[Задание]
Продолжите приведенный ниже мемуарный отрывок о чтении воспоминания о Модильяни, начав сразу после его последнего предложения.

[Текст документа]
● ● ●

Я здесь | страница 99
Ее вытянутая комната, в сущности, была немногим больше, чем на Коннице, и от тесноты ее спасало лишь почти полное отсутствие мебели: высокая кровать с рисунком Модильяни над ней, столик, несколько стульев да итальянский резной поставец-креденца у дальней стенки, – вот и все, что в ней находилось.
– Анатолий Генрихович, там, в креденце, есть “Тысяча и одна ночь”. Передайте ее мне.
Арабские сказки?! Как это понимать? Через минуту разъяснилось: издательский макет книги с пустыми страницами – чей-то подарок и идеальная записная книжка! Оттуда было прочитано краткое воспоминание о знакомстве с Модильяни, рассказ явно не полный, но с запоминающимися деталями: например, с раскиданными по полу мастерской розами. “Как хорошо, что я принес ей именно эти цветы!” – мелькнуло в уме.

● ● ●

[Предоставленные записи]
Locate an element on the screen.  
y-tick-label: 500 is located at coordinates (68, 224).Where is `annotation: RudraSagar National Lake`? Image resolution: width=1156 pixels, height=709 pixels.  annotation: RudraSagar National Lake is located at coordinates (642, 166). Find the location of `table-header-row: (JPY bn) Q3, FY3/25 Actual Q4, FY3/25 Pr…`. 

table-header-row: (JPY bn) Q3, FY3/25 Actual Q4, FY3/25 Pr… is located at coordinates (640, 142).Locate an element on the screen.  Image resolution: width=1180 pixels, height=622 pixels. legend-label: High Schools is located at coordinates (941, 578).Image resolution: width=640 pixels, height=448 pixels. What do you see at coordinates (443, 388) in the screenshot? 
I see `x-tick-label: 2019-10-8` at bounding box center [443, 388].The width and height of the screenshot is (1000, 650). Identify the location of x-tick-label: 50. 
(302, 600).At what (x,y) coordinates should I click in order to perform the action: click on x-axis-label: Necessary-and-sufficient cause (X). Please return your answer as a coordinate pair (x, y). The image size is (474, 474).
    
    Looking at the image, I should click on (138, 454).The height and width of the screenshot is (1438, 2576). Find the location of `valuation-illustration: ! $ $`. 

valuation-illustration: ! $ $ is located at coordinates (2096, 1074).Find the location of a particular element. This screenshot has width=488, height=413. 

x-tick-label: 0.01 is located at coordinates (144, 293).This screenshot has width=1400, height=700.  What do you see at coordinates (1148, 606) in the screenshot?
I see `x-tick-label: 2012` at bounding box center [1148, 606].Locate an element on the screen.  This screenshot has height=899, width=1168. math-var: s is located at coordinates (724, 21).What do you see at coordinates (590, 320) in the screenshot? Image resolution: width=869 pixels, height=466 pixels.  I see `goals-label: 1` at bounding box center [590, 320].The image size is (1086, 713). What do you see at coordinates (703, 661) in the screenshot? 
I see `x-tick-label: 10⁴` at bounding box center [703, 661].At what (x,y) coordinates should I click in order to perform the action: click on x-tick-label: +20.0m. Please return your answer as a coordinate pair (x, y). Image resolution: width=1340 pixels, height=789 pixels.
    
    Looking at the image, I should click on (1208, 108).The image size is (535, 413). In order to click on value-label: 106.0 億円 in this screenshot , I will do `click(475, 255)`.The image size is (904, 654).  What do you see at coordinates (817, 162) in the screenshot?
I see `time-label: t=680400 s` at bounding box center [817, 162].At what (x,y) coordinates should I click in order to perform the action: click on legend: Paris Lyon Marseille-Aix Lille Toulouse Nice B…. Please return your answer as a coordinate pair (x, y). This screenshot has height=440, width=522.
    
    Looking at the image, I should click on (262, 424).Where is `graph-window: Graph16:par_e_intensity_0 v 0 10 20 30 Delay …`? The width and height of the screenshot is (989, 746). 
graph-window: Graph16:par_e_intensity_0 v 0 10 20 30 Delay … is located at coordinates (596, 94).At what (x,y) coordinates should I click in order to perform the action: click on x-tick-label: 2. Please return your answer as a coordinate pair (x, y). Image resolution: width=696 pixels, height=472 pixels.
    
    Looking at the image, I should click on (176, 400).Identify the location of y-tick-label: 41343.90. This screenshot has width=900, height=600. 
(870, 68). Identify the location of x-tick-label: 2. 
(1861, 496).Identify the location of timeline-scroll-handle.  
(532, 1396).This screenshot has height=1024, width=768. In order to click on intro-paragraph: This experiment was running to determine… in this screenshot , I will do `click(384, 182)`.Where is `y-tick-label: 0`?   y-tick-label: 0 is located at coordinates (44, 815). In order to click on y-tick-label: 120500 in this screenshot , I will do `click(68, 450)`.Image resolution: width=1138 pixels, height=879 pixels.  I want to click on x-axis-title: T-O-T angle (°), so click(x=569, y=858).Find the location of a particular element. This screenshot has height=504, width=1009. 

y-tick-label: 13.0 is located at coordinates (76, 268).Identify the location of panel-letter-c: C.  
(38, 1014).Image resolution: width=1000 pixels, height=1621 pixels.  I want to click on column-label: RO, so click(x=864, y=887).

● ● ●

[Ответ к заданию]
О рисунке было замечено отдельно, что их еще была целая серия – числом до двадцати. Хранились они в Царском Селе, но пропали.
– Как? Когда?
– Не знаю... Должно быть, их скурили красноармейцы на папиросы.
Мне еще тогда показалось странным: уж наверняка солдаты предпочли бы для самокруток что-нибудь помягче, чем рисовальная бумага, – газету, например. Лишь много, много лет позже, целую вечность спустя, я узнал о сенсационном обнаружении коллекции доктора Поля Александра, врача, лечившего Модильяни. Не хотелось верить в подлинность рисунков, глаза отказывались их признать, ум искал уловок: не может профессиональный художник использовать, например, пунктирную линию для изображения нагой женской груди. Нет, оказывается, может! И – да, это все-таки она. И, несомненно, у нее был роман с Амедео – даже в отрывке из воспоминаний такое предположение естественно возникает. “Ходила ль ты к нему иль не ходила?” – как вопрошает в пародийном стихотворении Владимир Соловьев. Она сама и отвечает: “Ходила!”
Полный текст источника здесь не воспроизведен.